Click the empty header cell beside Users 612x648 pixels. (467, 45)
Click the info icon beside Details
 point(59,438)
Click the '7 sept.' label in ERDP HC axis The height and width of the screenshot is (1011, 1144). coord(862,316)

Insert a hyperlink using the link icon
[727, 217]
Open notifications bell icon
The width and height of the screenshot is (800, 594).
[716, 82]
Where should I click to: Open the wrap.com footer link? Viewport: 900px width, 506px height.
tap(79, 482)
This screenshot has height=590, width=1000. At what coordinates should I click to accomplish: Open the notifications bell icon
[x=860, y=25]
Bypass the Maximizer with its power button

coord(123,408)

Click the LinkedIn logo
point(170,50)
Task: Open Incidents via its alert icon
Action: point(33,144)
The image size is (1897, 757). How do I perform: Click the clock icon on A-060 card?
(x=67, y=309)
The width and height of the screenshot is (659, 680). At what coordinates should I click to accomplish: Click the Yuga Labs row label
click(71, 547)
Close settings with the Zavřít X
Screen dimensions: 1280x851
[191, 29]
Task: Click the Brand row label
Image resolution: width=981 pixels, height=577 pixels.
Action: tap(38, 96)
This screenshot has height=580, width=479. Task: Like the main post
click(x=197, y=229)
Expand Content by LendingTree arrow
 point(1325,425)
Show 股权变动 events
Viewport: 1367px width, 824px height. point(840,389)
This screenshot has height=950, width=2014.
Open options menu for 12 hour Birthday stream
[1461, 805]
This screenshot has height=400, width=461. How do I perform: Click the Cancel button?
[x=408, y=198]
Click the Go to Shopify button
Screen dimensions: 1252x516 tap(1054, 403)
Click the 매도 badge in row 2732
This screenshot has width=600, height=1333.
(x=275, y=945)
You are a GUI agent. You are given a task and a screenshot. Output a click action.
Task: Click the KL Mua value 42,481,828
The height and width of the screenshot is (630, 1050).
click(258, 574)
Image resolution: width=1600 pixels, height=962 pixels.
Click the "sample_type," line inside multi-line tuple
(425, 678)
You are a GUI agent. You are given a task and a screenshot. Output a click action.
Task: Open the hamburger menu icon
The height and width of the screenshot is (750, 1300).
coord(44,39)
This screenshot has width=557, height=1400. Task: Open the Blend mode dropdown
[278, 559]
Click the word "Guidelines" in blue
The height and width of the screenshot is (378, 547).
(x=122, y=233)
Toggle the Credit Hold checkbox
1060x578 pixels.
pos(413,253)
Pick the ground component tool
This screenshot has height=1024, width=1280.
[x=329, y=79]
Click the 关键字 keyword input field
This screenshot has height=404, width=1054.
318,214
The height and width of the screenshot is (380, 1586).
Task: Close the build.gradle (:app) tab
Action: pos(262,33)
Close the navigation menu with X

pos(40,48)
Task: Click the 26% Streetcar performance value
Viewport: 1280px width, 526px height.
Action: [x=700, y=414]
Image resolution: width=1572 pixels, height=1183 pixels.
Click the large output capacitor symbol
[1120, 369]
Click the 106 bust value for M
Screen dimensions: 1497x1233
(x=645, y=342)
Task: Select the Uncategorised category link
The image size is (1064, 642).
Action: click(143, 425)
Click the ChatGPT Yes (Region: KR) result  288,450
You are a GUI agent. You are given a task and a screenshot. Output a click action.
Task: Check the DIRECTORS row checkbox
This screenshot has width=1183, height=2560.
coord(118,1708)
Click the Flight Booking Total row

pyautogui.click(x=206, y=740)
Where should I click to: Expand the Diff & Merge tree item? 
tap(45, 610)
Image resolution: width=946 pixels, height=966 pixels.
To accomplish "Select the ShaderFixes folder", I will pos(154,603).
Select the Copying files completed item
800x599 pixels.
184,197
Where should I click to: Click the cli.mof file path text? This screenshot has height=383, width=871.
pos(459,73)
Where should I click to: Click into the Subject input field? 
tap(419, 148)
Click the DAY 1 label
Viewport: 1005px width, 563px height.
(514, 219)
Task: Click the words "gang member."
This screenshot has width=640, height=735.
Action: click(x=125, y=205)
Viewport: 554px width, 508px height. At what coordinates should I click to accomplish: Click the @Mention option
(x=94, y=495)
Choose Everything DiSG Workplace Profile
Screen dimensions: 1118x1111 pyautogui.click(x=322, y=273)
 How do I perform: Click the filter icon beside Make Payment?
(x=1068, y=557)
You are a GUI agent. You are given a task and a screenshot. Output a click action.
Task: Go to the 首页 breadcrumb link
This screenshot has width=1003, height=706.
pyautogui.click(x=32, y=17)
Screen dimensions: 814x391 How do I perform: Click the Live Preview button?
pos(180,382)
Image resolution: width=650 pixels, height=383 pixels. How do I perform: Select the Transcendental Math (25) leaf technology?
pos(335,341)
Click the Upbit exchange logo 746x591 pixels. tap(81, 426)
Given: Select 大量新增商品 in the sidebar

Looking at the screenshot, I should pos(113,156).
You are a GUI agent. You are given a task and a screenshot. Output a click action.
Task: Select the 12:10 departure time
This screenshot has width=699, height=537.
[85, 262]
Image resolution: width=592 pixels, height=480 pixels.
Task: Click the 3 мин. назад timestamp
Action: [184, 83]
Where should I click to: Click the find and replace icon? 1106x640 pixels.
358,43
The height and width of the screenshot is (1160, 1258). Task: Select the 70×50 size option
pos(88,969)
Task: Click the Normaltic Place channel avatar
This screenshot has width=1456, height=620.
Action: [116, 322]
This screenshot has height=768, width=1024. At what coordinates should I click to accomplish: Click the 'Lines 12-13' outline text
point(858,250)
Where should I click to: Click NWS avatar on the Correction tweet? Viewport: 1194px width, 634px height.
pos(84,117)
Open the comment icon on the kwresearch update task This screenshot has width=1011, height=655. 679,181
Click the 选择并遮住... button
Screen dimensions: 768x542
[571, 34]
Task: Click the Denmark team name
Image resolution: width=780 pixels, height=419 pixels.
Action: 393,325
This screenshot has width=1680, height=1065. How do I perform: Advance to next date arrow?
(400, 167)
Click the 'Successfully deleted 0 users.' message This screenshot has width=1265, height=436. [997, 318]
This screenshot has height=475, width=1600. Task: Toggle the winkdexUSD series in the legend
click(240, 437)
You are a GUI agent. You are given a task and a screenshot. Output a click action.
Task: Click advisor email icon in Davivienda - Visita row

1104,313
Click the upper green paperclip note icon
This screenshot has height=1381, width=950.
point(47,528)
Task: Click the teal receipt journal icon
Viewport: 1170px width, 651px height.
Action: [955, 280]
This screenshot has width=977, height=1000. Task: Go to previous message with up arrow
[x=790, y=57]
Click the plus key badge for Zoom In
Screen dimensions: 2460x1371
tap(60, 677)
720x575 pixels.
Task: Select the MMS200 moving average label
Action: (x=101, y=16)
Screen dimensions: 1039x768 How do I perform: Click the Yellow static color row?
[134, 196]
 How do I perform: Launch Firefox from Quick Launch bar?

....................

Give back the whole of the data above, exactly as written.

Click the empty header cell beside Users 612x648 pixels. (467, 45)
Click the info icon beside Details
 point(59,438)
Click the '7 sept.' label in ERDP HC axis The height and width of the screenshot is (1011, 1144). coord(862,316)

Insert a hyperlink using the link icon
[727, 217]
Open notifications bell icon
The width and height of the screenshot is (800, 594).
[716, 82]
Where should I click to: Open the wrap.com footer link? Viewport: 900px width, 506px height.
tap(79, 482)
This screenshot has height=590, width=1000. At what coordinates should I click to accomplish: Open the notifications bell icon
[x=860, y=25]
Bypass the Maximizer with its power button

coord(123,408)

Click the LinkedIn logo
point(170,50)
Task: Open Incidents via its alert icon
Action: point(33,144)
The image size is (1897, 757). How do I perform: Click the clock icon on A-060 card?
(x=67, y=309)
The width and height of the screenshot is (659, 680). At what coordinates should I click to accomplish: Click the Yuga Labs row label
click(71, 547)
Close settings with the Zavřít X
Screen dimensions: 1280x851
[191, 29]
Task: Click the Brand row label
Image resolution: width=981 pixels, height=577 pixels.
Action: tap(38, 96)
This screenshot has height=580, width=479. Task: Like the main post
click(x=197, y=229)
Expand Content by LendingTree arrow
 point(1325,425)
Show 股权变动 events
Viewport: 1367px width, 824px height. point(840,389)
This screenshot has height=950, width=2014.
Open options menu for 12 hour Birthday stream
[1461, 805]
This screenshot has height=400, width=461. How do I perform: Click the Cancel button?
[x=408, y=198]
Click the Go to Shopify button
Screen dimensions: 1252x516 tap(1054, 403)
Click the 매도 badge in row 2732
This screenshot has width=600, height=1333.
(x=275, y=945)
You are a GUI agent. You are given a task and a screenshot. Output a click action.
Task: Click the KL Mua value 42,481,828
The height and width of the screenshot is (630, 1050).
click(258, 574)
Image resolution: width=1600 pixels, height=962 pixels.
Click the "sample_type," line inside multi-line tuple
(425, 678)
You are a GUI agent. You are given a task and a screenshot. Output a click action.
Task: Open the hamburger menu icon
The height and width of the screenshot is (750, 1300).
coord(44,39)
This screenshot has width=557, height=1400. Task: Open the Blend mode dropdown
[278, 559]
Click the word "Guidelines" in blue
The height and width of the screenshot is (378, 547).
(x=122, y=233)
Toggle the Credit Hold checkbox
1060x578 pixels.
pos(413,253)
Pick the ground component tool
This screenshot has height=1024, width=1280.
[x=329, y=79]
Click the 关键字 keyword input field
This screenshot has height=404, width=1054.
318,214
The height and width of the screenshot is (380, 1586).
Task: Close the build.gradle (:app) tab
Action: pos(262,33)
Close the navigation menu with X

pos(40,48)
Task: Click the 26% Streetcar performance value
Viewport: 1280px width, 526px height.
Action: [x=700, y=414]
Image resolution: width=1572 pixels, height=1183 pixels.
Click the large output capacitor symbol
[1120, 369]
Click the 106 bust value for M
Screen dimensions: 1497x1233
(x=645, y=342)
Task: Select the Uncategorised category link
The image size is (1064, 642).
Action: click(143, 425)
Click the ChatGPT Yes (Region: KR) result  288,450
You are a GUI agent. You are given a task and a screenshot. Output a click action.
Task: Check the DIRECTORS row checkbox
This screenshot has width=1183, height=2560.
coord(118,1708)
Click the Flight Booking Total row

pyautogui.click(x=206, y=740)
Where should I click to: Expand the Diff & Merge tree item? 
tap(45, 610)
Image resolution: width=946 pixels, height=966 pixels.
To accomplish "Select the ShaderFixes folder", I will pos(154,603).
Select the Copying files completed item
800x599 pixels.
184,197
Where should I click to: Click the cli.mof file path text? This screenshot has height=383, width=871.
pos(459,73)
Where should I click to: Click into the Subject input field? 
tap(419, 148)
Click the DAY 1 label
Viewport: 1005px width, 563px height.
(514, 219)
Task: Click the words "gang member."
This screenshot has width=640, height=735.
Action: click(x=125, y=205)
Viewport: 554px width, 508px height. At what coordinates should I click to accomplish: Click the @Mention option
(x=94, y=495)
Choose Everything DiSG Workplace Profile
Screen dimensions: 1118x1111 pyautogui.click(x=322, y=273)
 How do I perform: Click the filter icon beside Make Payment?
(x=1068, y=557)
You are a GUI agent. You are given a task and a screenshot. Output a click action.
Task: Go to the 首页 breadcrumb link
This screenshot has width=1003, height=706.
pyautogui.click(x=32, y=17)
Screen dimensions: 814x391 How do I perform: Click the Live Preview button?
pos(180,382)
Image resolution: width=650 pixels, height=383 pixels. How do I perform: Select the Transcendental Math (25) leaf technology?
pos(335,341)
Click the Upbit exchange logo 746x591 pixels. tap(81, 426)
Given: Select 大量新增商品 in the sidebar

Looking at the screenshot, I should pos(113,156).
You are a GUI agent. You are given a task and a screenshot. Output a click action.
Task: Select the 12:10 departure time
This screenshot has width=699, height=537.
[85, 262]
Image resolution: width=592 pixels, height=480 pixels.
Task: Click the 3 мин. назад timestamp
Action: [184, 83]
Where should I click to: Click the find and replace icon? 1106x640 pixels.
358,43
The height and width of the screenshot is (1160, 1258). Task: Select the 70×50 size option
pos(88,969)
Task: Click the Normaltic Place channel avatar
This screenshot has width=1456, height=620.
Action: [116, 322]
This screenshot has height=768, width=1024. At what coordinates should I click to accomplish: Click the 'Lines 12-13' outline text
point(858,250)
Where should I click to: Click NWS avatar on the Correction tweet? Viewport: 1194px width, 634px height.
pos(84,117)
Open the comment icon on the kwresearch update task This screenshot has width=1011, height=655. 679,181
Click the 选择并遮住... button
Screen dimensions: 768x542
[571, 34]
Task: Click the Denmark team name
Image resolution: width=780 pixels, height=419 pixels.
Action: 393,325
This screenshot has width=1680, height=1065. How do I perform: Advance to next date arrow?
(400, 167)
Click the 'Successfully deleted 0 users.' message This screenshot has width=1265, height=436. [997, 318]
This screenshot has height=475, width=1600. Task: Toggle the winkdexUSD series in the legend
click(240, 437)
You are a GUI agent. You are given a task and a screenshot. Output a click action.
Task: Click advisor email icon in Davivienda - Visita row

1104,313
Click the upper green paperclip note icon
This screenshot has height=1381, width=950.
point(47,528)
Task: Click the teal receipt journal icon
Viewport: 1170px width, 651px height.
Action: [955, 280]
This screenshot has width=977, height=1000. Task: Go to previous message with up arrow
[x=790, y=57]
Click the plus key badge for Zoom In
Screen dimensions: 2460x1371
tap(60, 677)
720x575 pixels.
Task: Select the MMS200 moving average label
Action: (x=101, y=16)
Screen dimensions: 1039x768 How do I perform: Click the Yellow static color row?
[134, 196]
 How do I perform: Launch Firefox from Quick Launch bar?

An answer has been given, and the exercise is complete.